(Records shown begins)
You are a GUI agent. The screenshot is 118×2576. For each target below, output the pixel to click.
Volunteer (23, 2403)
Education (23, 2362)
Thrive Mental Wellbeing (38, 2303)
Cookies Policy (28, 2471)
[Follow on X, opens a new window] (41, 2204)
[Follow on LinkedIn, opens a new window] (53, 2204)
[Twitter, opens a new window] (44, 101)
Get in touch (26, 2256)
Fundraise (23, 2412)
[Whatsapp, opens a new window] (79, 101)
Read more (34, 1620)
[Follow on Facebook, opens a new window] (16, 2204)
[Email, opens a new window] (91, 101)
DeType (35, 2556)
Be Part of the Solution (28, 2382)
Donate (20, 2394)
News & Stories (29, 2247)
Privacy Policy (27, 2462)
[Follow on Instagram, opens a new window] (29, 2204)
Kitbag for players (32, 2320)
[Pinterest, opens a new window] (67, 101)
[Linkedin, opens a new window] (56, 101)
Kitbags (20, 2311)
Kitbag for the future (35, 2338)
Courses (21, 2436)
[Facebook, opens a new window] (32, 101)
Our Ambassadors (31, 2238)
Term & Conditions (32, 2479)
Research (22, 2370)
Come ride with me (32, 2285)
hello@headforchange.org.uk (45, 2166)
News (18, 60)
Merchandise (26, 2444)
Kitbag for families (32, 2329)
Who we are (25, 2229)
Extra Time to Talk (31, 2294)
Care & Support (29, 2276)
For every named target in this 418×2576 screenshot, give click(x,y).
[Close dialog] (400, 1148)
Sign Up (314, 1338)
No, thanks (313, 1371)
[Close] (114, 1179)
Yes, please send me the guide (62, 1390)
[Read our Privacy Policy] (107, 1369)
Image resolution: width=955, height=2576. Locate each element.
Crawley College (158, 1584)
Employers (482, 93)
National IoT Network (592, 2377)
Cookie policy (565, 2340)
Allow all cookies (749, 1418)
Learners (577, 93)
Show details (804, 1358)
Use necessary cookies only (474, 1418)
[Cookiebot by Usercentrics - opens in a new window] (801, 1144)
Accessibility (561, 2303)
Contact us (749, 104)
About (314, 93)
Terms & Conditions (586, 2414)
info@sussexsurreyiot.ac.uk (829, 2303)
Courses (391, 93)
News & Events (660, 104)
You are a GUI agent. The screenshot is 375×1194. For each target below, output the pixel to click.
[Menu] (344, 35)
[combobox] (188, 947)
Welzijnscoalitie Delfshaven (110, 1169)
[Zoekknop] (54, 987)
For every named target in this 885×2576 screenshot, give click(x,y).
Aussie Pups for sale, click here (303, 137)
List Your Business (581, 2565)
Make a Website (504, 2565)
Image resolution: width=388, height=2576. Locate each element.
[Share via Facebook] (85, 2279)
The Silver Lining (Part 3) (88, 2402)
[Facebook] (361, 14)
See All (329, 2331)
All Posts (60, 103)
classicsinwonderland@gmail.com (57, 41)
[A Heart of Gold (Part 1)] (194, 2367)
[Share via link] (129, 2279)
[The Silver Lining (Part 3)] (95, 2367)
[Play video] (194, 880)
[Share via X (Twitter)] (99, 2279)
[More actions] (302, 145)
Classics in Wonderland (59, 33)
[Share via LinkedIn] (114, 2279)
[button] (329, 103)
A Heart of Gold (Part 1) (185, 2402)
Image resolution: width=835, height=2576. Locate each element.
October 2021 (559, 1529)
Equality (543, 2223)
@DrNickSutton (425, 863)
(Records shown ends)
• Assignment
Nothing but the lines from the one holding "Research (22, 2370)" to the end of the entries should be returned, each exactly as it stands.

• Solution for this task
Research (22, 2370)
Come ride with me (32, 2285)
hello@headforchange.org.uk (45, 2166)
News (18, 60)
Merchandise (26, 2444)
Kitbag for families (32, 2329)
Who we are (25, 2229)
Extra Time to Talk (31, 2294)
Care & Support (29, 2276)
For every named target in this 418×2576 screenshot, give click(x,y).
[Close dialog] (400, 1148)
Sign Up (314, 1338)
No, thanks (313, 1371)
[Close] (114, 1179)
Yes, please send me the guide (62, 1390)
[Read our Privacy Policy] (107, 1369)
Image resolution: width=955, height=2576. Locate each element.
Crawley College (158, 1584)
Employers (482, 93)
National IoT Network (592, 2377)
Cookie policy (565, 2340)
Allow all cookies (749, 1418)
Learners (577, 93)
Show details (804, 1358)
Use necessary cookies only (474, 1418)
[Cookiebot by Usercentrics - opens in a new window] (801, 1144)
Accessibility (561, 2303)
Contact us (749, 104)
About (314, 93)
Terms & Conditions (586, 2414)
info@sussexsurreyiot.ac.uk (829, 2303)
Courses (391, 93)
News & Events (660, 104)
You are a GUI agent. The screenshot is 375×1194. For each target below, output the pixel to click.
[Menu] (344, 35)
[combobox] (188, 947)
Welzijnscoalitie Delfshaven (110, 1169)
[Zoekknop] (54, 987)
For every named target in this 885×2576 screenshot, give click(x,y).
Aussie Pups for sale, click here (303, 137)
List Your Business (581, 2565)
Make a Website (504, 2565)
Image resolution: width=388, height=2576. Locate each element.
[Share via Facebook] (85, 2279)
The Silver Lining (Part 3) (88, 2402)
[Facebook] (361, 14)
See All (329, 2331)
All Posts (60, 103)
classicsinwonderland@gmail.com (57, 41)
[A Heart of Gold (Part 1)] (194, 2367)
[Share via link] (129, 2279)
[The Silver Lining (Part 3)] (95, 2367)
[Play video] (194, 880)
[Share via X (Twitter)] (99, 2279)
[More actions] (302, 145)
Classics in Wonderland (59, 33)
[Share via LinkedIn] (114, 2279)
[button] (329, 103)
A Heart of Gold (Part 1) (185, 2402)
Image resolution: width=835, height=2576. Locate each element.
October 2021 (559, 1529)
Equality (543, 2223)
@DrNickSutton (425, 863)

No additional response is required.